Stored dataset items
((

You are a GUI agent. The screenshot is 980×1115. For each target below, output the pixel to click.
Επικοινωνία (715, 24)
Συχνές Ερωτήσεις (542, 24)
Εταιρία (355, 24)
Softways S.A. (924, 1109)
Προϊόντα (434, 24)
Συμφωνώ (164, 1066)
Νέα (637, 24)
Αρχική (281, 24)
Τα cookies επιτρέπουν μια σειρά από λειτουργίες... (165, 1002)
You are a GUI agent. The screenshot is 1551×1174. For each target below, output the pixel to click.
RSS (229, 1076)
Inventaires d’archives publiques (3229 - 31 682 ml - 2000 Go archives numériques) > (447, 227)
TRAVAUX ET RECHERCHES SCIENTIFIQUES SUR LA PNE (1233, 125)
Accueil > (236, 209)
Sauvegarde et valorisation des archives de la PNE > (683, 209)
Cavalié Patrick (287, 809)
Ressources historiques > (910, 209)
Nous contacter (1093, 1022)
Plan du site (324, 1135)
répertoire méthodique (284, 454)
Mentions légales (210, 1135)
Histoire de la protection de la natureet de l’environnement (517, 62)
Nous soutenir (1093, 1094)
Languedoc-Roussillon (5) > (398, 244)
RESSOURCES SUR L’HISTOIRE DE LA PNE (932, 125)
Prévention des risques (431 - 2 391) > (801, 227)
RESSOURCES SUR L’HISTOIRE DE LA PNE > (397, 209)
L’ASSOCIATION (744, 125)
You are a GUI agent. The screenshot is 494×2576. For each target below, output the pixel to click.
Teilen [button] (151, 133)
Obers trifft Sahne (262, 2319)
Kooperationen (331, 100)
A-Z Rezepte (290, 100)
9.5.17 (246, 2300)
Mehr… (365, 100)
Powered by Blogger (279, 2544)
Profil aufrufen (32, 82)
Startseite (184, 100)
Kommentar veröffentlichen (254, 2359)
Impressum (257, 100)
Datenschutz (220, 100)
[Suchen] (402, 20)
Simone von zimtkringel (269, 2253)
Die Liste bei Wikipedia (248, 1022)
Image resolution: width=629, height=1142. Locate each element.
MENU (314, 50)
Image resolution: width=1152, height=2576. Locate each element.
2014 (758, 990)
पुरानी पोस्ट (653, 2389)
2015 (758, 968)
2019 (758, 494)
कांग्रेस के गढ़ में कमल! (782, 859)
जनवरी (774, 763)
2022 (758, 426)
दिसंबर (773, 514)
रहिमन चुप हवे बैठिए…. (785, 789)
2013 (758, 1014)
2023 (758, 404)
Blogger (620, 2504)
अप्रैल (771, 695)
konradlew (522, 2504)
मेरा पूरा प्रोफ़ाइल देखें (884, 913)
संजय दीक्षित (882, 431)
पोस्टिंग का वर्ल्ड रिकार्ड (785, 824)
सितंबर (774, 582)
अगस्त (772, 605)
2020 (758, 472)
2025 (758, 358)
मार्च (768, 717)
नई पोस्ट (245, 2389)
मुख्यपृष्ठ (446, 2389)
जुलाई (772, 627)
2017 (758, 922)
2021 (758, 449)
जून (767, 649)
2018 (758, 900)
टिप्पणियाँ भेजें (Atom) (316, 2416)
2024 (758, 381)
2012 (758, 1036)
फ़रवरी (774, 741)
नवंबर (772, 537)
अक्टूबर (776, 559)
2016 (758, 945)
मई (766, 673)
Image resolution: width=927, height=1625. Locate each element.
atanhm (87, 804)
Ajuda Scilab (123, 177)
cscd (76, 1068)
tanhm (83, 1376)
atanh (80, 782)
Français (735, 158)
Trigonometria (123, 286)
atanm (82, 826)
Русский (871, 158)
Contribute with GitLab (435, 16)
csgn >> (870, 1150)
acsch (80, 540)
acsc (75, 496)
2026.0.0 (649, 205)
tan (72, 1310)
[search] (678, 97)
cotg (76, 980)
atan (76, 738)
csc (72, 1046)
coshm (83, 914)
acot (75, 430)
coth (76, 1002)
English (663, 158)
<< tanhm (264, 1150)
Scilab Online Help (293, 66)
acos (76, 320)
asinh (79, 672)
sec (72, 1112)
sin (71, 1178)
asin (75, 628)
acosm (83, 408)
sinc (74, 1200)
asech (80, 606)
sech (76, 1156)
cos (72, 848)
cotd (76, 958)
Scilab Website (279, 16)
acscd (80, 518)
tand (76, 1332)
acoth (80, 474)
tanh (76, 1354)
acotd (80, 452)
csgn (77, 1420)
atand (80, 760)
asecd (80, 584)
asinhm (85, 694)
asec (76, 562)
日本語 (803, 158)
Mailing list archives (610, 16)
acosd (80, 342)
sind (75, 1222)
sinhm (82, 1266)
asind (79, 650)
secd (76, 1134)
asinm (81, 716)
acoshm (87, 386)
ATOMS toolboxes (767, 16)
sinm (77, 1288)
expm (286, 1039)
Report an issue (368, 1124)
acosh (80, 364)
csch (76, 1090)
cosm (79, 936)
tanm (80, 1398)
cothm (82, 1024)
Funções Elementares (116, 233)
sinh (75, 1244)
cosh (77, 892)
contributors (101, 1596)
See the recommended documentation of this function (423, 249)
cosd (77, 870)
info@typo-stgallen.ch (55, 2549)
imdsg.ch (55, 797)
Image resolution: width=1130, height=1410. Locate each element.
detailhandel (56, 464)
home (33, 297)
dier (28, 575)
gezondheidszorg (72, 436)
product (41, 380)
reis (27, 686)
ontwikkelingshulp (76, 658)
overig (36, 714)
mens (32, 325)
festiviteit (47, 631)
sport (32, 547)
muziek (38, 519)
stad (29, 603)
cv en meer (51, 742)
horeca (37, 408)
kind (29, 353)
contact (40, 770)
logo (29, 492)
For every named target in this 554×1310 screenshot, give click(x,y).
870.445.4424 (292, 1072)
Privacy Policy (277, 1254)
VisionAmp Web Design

))

» **Given problem**:
Output everything from the line containing "cos (72, 848)" down to the line containing "acoshm (87, 386)", inclusive, as a two-column CSV with the columns text and answer. Write one row per line, quote each field, and replace any line breaks with spaces.

» **Solution to this problem**:
text,answer
"cos","(72, 848)"
"cotd","(76, 958)"
"Scilab Website","(279, 16)"
"acscd","(80, 518)"
"tand","(76, 1332)"
"acoth","(80, 474)"
"tanh","(76, 1354)"
"acotd","(80, 452)"
"csgn","(77, 1420)"
"atand","(80, 760)"
"asecd","(80, 584)"
"asinhm","(85, 694)"
"asec","(76, 562)"
"日本語","(803, 158)"
"Mailing list archives","(610, 16)"
"acosd","(80, 342)"
"sind","(75, 1222)"
"sinhm","(82, 1266)"
"asind","(79, 650)"
"secd","(76, 1134)"
"asinm","(81, 716)"
"acoshm","(87, 386)"